- TASK GOAL:
Retype, word for word, every line from the one holding "How do I perform: Select" through the one holding "Click the three-dot" in the entries below, both included, and only those lines.

- EXTRACTED ENTRIES:
BEGIN

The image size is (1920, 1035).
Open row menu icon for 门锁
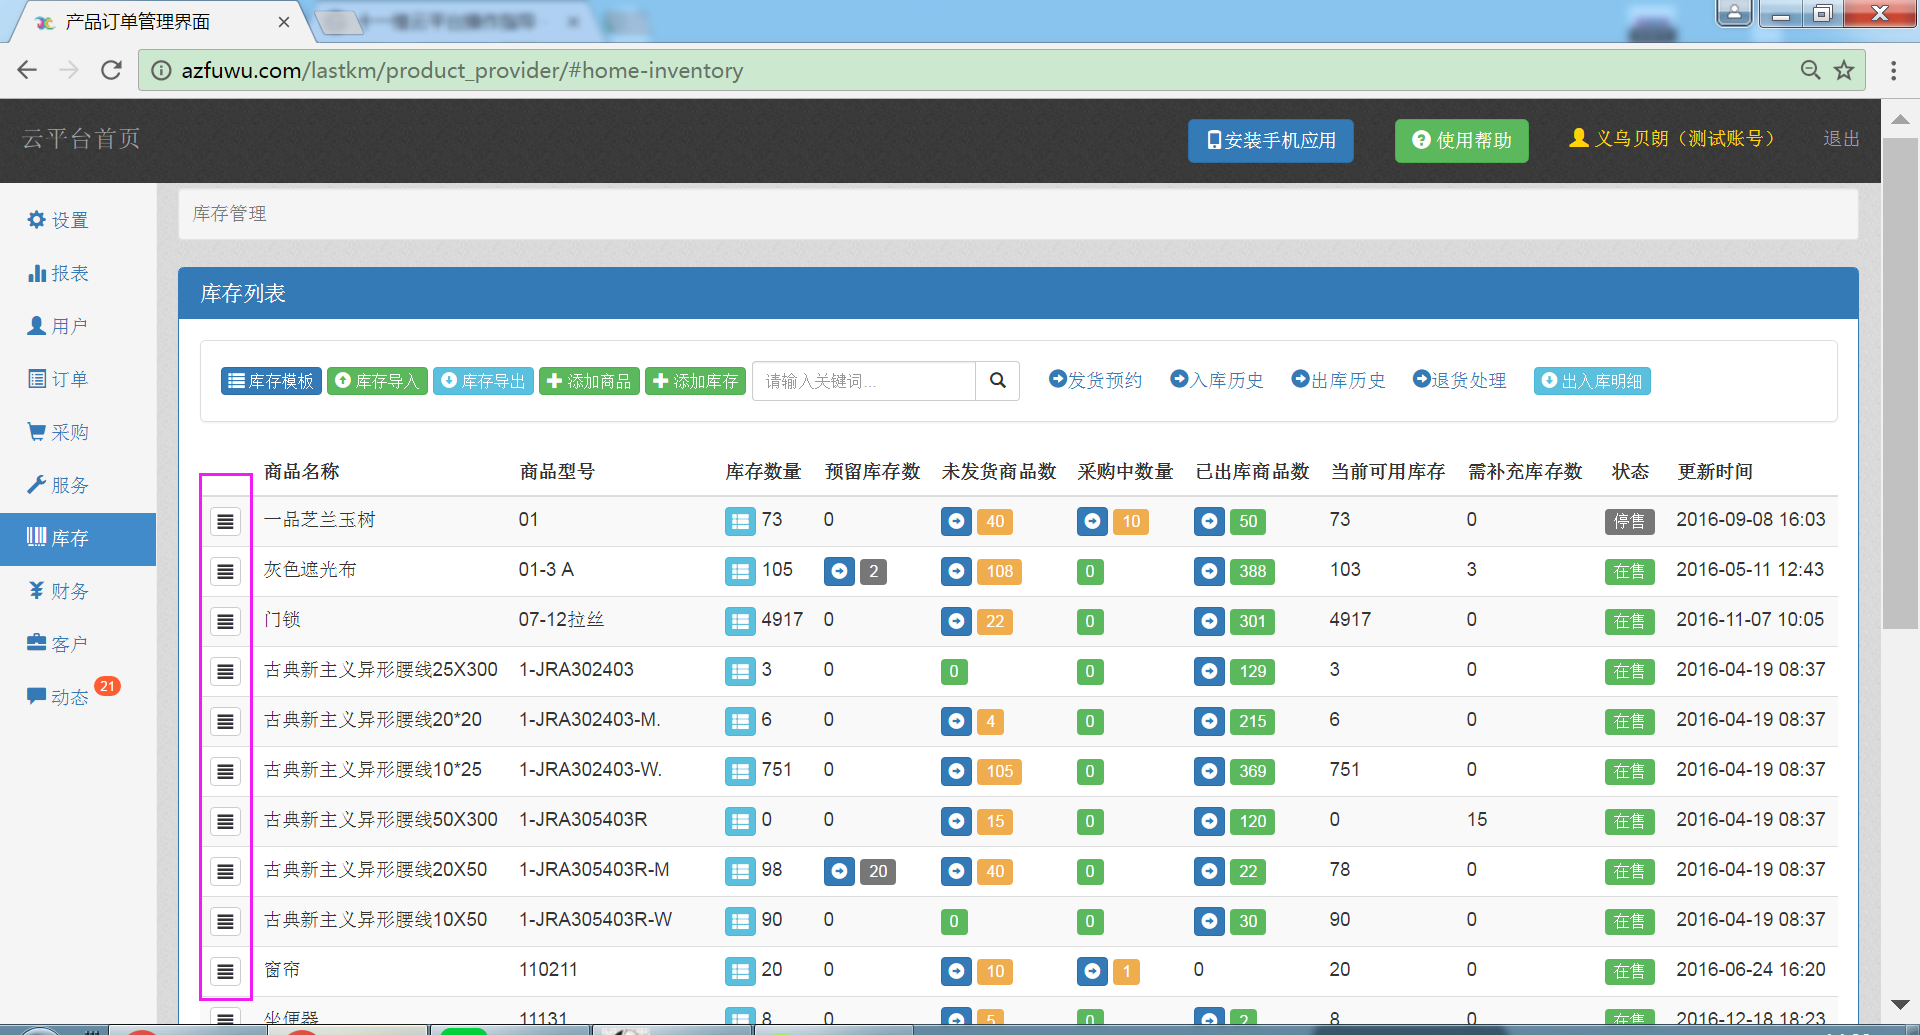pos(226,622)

END
BEGIN

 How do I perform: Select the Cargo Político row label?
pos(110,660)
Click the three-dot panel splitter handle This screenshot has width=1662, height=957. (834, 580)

END
BEGIN

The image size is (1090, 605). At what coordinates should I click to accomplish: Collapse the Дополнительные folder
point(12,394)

END

- ANSWER TO THIS TASK:
 How do I perform: Select the Cargo Político row label?
pos(110,660)
Click the three-dot panel splitter handle This screenshot has width=1662, height=957. (834, 580)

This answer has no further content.